* What you will do *
Without including any pictures, retype exactly the lines from the top of the records through the line containing "Viewport: 892px width, 464px height.", that final line included.

********

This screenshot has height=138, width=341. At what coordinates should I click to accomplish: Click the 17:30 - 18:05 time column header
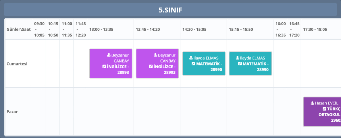coord(315,29)
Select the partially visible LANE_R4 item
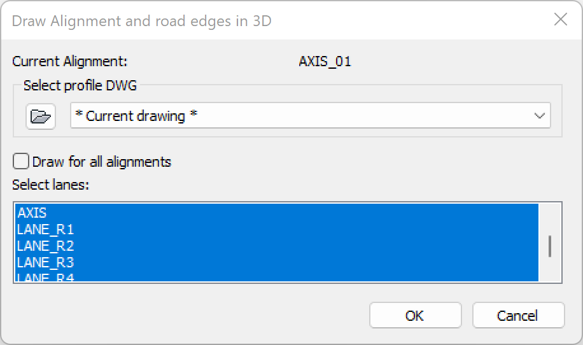The height and width of the screenshot is (345, 583). pos(45,278)
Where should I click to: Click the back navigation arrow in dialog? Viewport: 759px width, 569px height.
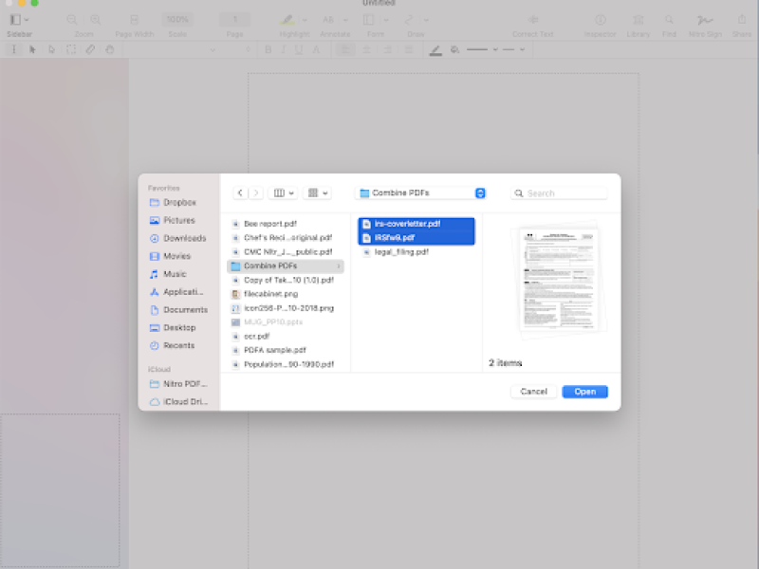point(241,193)
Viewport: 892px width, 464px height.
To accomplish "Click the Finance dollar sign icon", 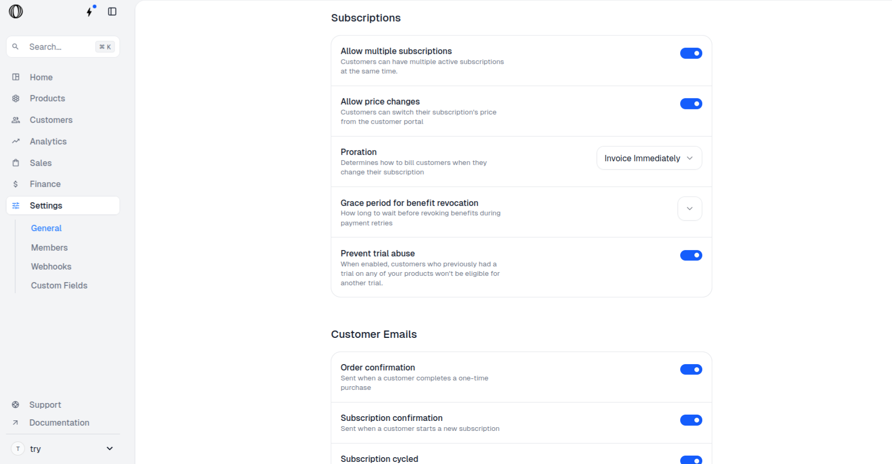I will click(16, 184).
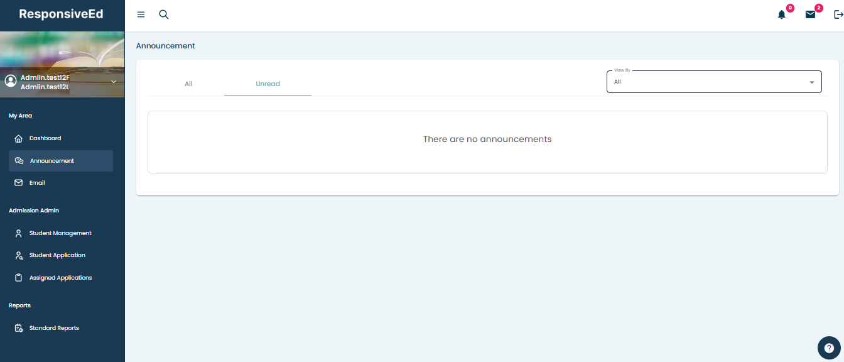
Task: Open Student Management page
Action: tap(60, 233)
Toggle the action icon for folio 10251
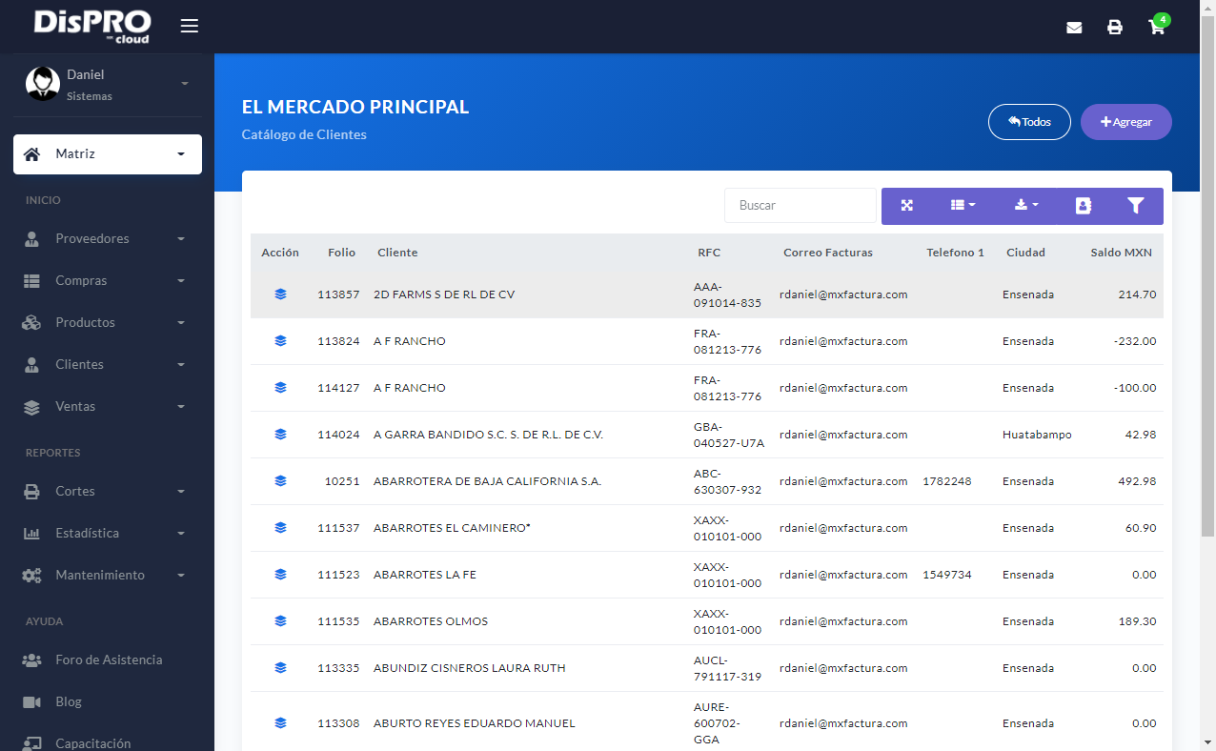The image size is (1216, 751). pos(280,480)
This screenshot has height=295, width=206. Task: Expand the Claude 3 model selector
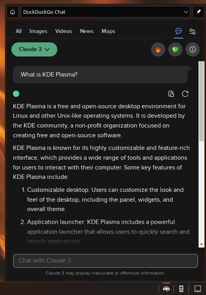point(34,49)
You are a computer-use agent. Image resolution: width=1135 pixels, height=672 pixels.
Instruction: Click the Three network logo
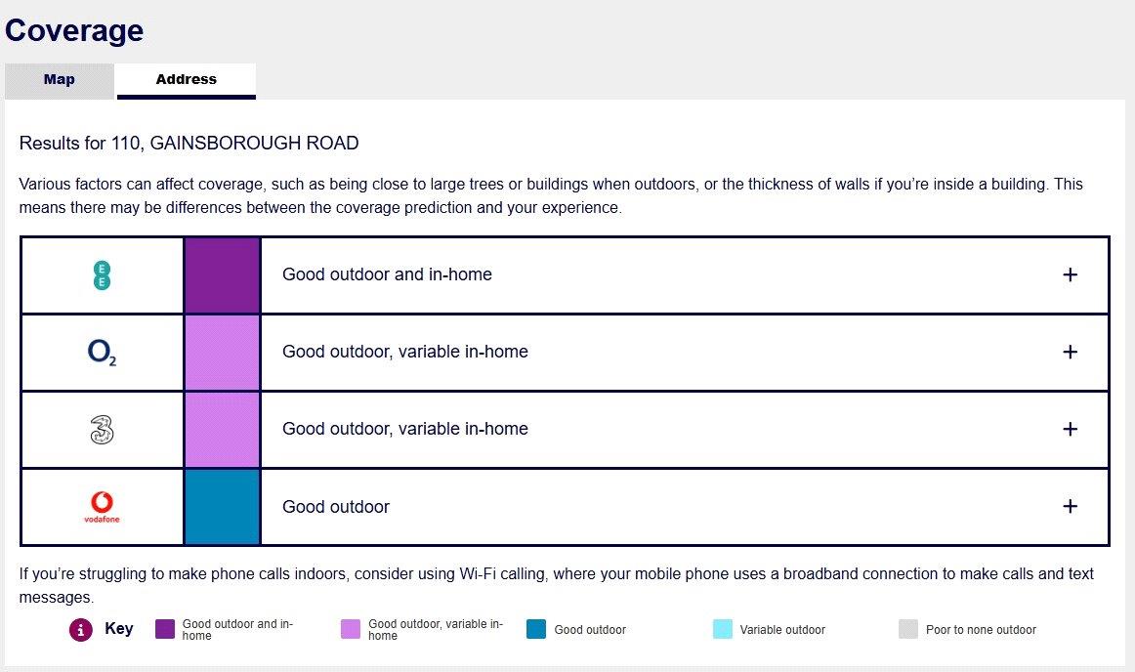[x=102, y=430]
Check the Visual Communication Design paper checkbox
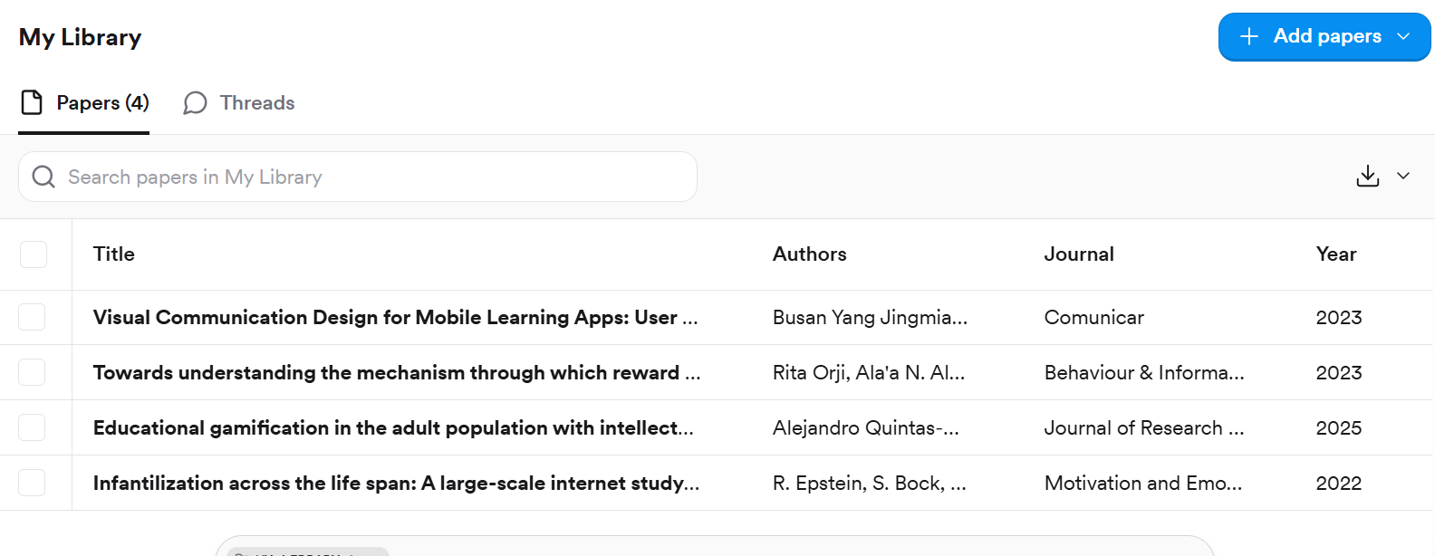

********

* Answer section *
This screenshot has height=138, width=341. At what coordinates should I click to accomplish: Click the 17:30 - 18:05 time column header
coord(315,29)
Select the partially visible LANE_R4 item
The height and width of the screenshot is (345, 583). pos(45,278)
Where should I click to: Click the back navigation arrow in dialog? Viewport: 759px width, 569px height.
point(241,193)
Viewport: 892px width, 464px height.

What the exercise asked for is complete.